→ **Consigne A**
Recopiez à l'identique les lignes des entrées, depuis celle qui contient « Where should I click to: Click the 調達・支払 » jusqu'à la fin des entrées, ces deux limites comprises.

Articles récents \ France \ Société Anne-Cécile Mailfert: « Il y a 20 % de femmes tuées en plus cette année, mais il n’y a pas 20 % de budget en plus » 2/2

Anne-Cécile Mailfert, fut bénévole au Mouvement du Nid puis Présidente et porte-parole d’Osez le féminisme ! Investie depuis longtemps dans la recherche de fonds, en 2016, elle contribue au rapport « Où est l’argent pour les droits des femmes ? » et crée la Fondation des Femmes. Rencontre, à la Cité de l’Egalité et des Droits des Femmes, avec Anne-Cécile Mailfert.

Est ce que vous pensez que les associations ont compris qu’il fallait qu’elles se battent plus pour obtenir des fonds?

Une des raisons pour lesquelles ce secteur est sous financé, et c’est ce que nous avions vu avec Michelle Perot lors d’un premier rapport, c’est le problème du rapport des femmes à l’argent. Les femmes sont dans le soin de l’autre, la générosité, l’altruisme, elles se «sacrifient» pour les autres. Et donc la recherche d’argent pour elles-même, pour leurs projets n’est pas prioritaire.

→ **Consigne B**
Redonnez mot pour mot le passage de l'entretien allant de « Anne-Cécile Mailfert, fut » jusqu'à « obtenir des fonds? ».

→ **Données extraites**

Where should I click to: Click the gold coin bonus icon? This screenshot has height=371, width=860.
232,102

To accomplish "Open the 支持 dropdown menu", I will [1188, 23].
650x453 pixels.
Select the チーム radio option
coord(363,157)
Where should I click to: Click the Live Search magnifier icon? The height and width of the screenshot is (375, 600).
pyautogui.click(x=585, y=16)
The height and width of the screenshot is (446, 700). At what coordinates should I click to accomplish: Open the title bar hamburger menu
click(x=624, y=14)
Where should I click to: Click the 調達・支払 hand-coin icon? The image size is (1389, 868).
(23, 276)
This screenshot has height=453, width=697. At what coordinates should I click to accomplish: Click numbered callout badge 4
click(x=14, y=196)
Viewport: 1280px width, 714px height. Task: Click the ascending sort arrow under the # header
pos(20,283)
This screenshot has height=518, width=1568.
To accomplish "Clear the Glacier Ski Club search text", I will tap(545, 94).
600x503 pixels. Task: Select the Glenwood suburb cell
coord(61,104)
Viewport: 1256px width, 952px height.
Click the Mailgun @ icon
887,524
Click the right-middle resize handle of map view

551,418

→ **Réponse A**
Where should I click to: Click the 調達・支払 hand-coin icon? The image size is (1389, 868).
(23, 276)
This screenshot has height=453, width=697. At what coordinates should I click to accomplish: Click numbered callout badge 4
click(x=14, y=196)
Viewport: 1280px width, 714px height. Task: Click the ascending sort arrow under the # header
pos(20,283)
This screenshot has height=518, width=1568.
To accomplish "Clear the Glacier Ski Club search text", I will tap(545, 94).
600x503 pixels. Task: Select the Glenwood suburb cell
coord(61,104)
Viewport: 1256px width, 952px height.
Click the Mailgun @ icon
887,524
Click the right-middle resize handle of map view

551,418

→ **Réponse B**
Anne-Cécile Mailfert, fut bénévole au Mouvement du Nid puis Présidente et porte-parole d’Osez le féminisme ! Investie depuis longtemps dans la recherche de fonds, en 2016, elle contribue au rapport « Où est l’argent pour les droits des femmes ? » et crée la Fondation des Femmes. Rencontre, à la Cité de l’Egalité et des Droits des Femmes, avec Anne-Cécile Mailfert.

Est ce que vous pensez que les associations ont compris qu’il fallait qu’elles se battent plus pour obtenir des fonds?